## Task objective
Gather every line in the records below that contains the word "information".

## Data provided
..............................

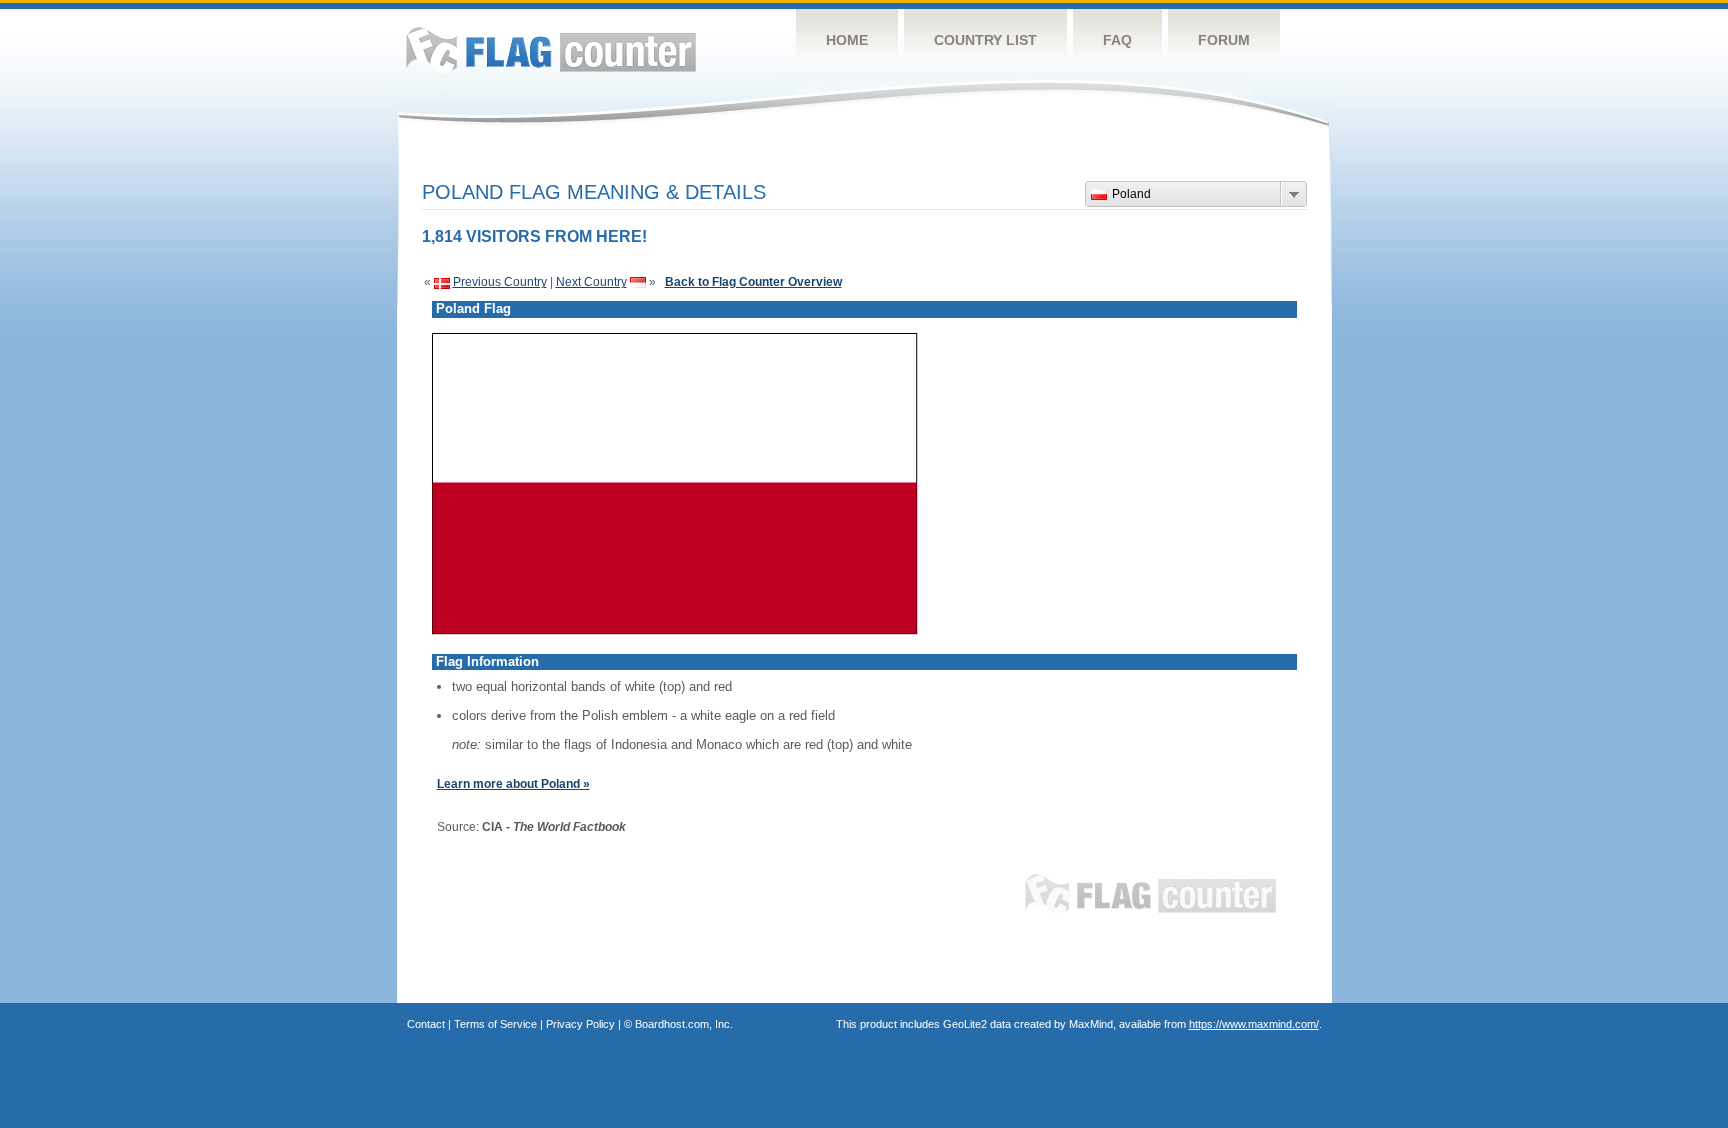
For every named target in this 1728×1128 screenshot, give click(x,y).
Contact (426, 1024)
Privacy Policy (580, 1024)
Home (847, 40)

..............................

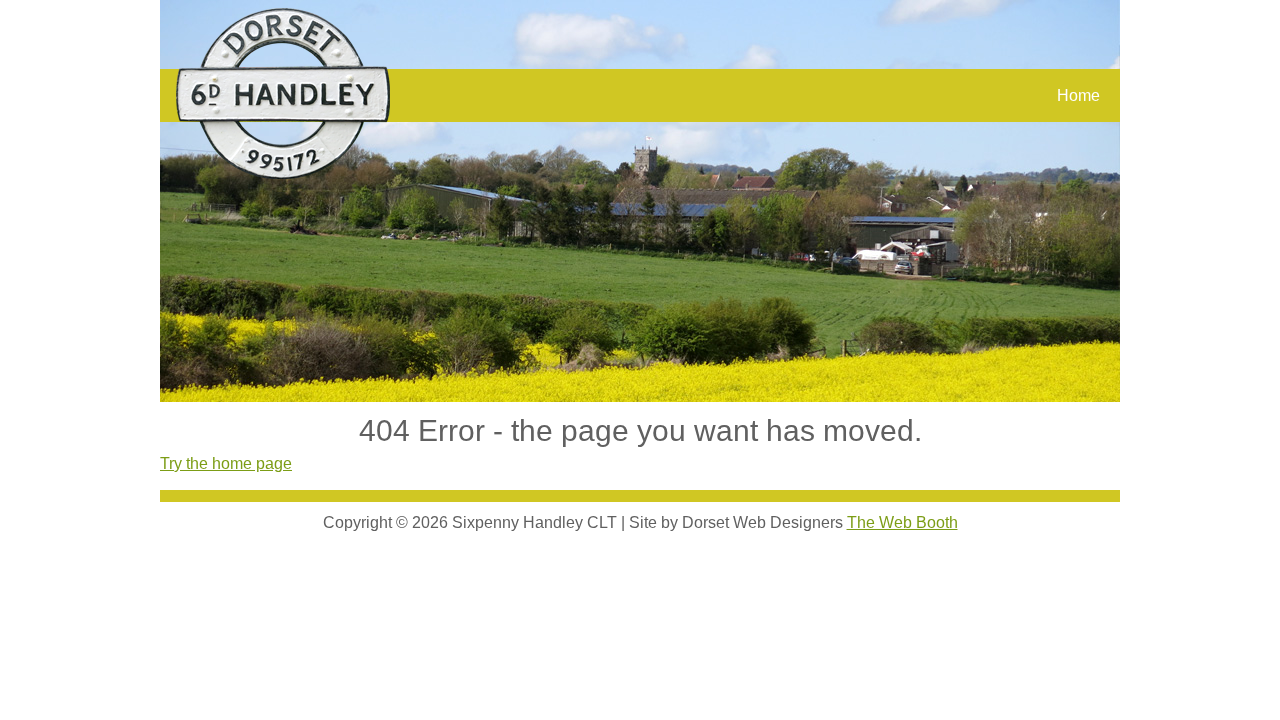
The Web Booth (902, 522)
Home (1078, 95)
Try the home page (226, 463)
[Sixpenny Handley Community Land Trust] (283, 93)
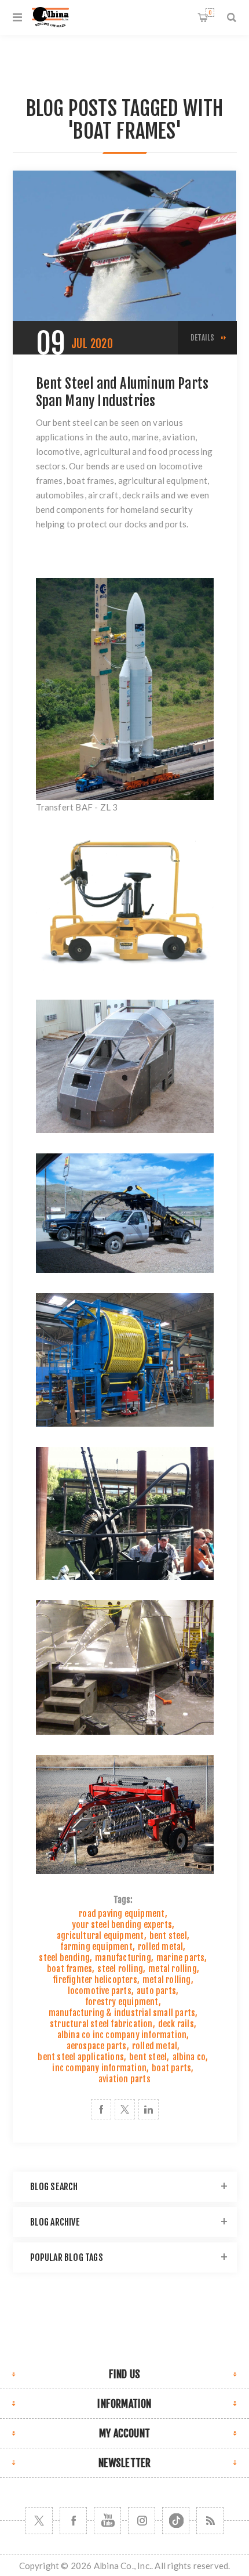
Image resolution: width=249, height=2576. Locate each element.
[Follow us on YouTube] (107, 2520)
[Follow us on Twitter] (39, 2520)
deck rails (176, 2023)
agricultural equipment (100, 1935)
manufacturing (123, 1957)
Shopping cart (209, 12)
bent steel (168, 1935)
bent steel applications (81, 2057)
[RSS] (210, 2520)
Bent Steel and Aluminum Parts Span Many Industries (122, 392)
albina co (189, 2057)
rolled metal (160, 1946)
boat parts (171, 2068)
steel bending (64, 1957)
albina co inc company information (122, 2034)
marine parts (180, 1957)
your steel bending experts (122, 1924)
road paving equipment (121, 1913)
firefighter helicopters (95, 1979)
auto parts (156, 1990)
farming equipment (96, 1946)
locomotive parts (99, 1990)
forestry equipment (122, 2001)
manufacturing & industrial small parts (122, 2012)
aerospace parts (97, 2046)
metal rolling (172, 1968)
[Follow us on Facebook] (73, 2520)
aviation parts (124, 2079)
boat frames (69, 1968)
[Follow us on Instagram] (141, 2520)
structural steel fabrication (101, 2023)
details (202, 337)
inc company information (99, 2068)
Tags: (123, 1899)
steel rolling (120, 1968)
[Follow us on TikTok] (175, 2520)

..............................

## Answer to this problem
albina co inc company information (122, 2034)
inc company information (99, 2068)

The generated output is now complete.